India’s first ‘Aadhaar-gram’: the first of several milestones
Tembhali village is India’s first Aadhaar-gram – the first region in the country to have enrolled all its residents for the Aadhaar number.
For the UIDAI, the launch of Aadhaar represents the culmination of a year-long effort, in building the project’s infrastructure and systems. “We have launched the Aadhaar number on time nation-wide, keeping our promise to begin enrolling residents within 12-18 months of the start of the initiative,” Ram Sewak Sharma, Director General of the UIDAI, commented.

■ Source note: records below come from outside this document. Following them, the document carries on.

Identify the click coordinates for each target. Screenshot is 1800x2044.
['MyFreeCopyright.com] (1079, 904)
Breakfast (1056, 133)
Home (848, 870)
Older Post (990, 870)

From the outset of the project, the UIDAI team has faced a highly demanding timeline in bringing the Aadhaar number to residents across the country. The milestone it has achieved on 29th September – the national launch of Aadhaar – is the first of several ambitious targets.

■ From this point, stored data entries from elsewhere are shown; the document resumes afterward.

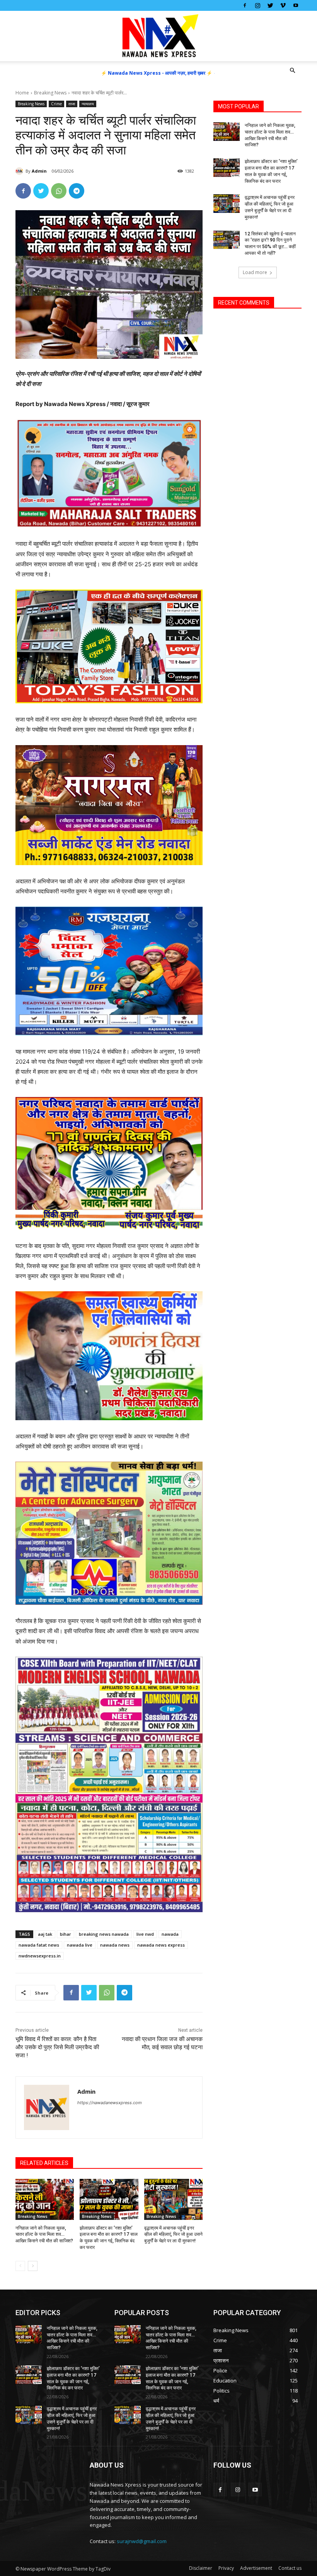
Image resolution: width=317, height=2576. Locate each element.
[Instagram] (257, 5)
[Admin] (20, 171)
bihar (65, 1934)
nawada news (115, 1945)
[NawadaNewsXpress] (158, 36)
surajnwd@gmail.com (142, 2541)
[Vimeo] (283, 5)
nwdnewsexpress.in (40, 1956)
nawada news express (161, 1945)
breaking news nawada (104, 1934)
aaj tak (45, 1934)
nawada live (79, 1945)
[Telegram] (76, 191)
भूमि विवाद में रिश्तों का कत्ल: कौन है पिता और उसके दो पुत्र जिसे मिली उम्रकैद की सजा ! (57, 2047)
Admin (39, 171)
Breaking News (50, 92)
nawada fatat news (39, 1945)
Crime (56, 103)
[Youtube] (296, 5)
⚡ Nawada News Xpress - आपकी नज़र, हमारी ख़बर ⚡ (156, 73)
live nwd (145, 1934)
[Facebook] (245, 5)
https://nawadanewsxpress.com (109, 2102)
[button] (292, 70)
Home (22, 92)
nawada (170, 1934)
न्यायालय (88, 103)
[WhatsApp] (58, 191)
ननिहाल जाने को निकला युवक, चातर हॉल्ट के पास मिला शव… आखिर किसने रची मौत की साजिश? (44, 2234)
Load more (255, 272)
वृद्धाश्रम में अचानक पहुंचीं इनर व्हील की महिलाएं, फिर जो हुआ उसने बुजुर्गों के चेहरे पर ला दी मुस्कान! (173, 2234)
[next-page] (32, 2266)
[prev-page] (20, 2266)
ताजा (71, 103)
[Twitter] (270, 5)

Nandurbar is a largely rural district in northern Maharashtra, bordering Gujarat and Madhya Pradesh. It has a population of 13.1 lakh (2001 Census) and is predominantly tribal. Nandurbar was part of the larger Dhule district until 1998, after which it was carved out into a separate district. The literacy rate for men is 55.1% and women is 37.9%. The district comprises 6 talukas, namely Akkalkuwa, Akrani Mahal, Taloda, Shahada, Nandurbar and Navapur. The launch event will take place in Shahada taluka, near a village called Tembhali.
Tembhali has a population of ~1500 people. The majority of residents are from the Bhil tribe and speak Bhilori. Approximately 65% of the residents do not own any land and most are daily wage labourers, on cotton and sugarcane farms. This area sees significant migration, mainly to Saurashtra and other parts of Gujarat. The village has one fair price shop, but no post office or hospital.
Tembhali is located 436km from Mumbai by road. The closest airport is Surat, 206km away. District HQ is 40km from the village.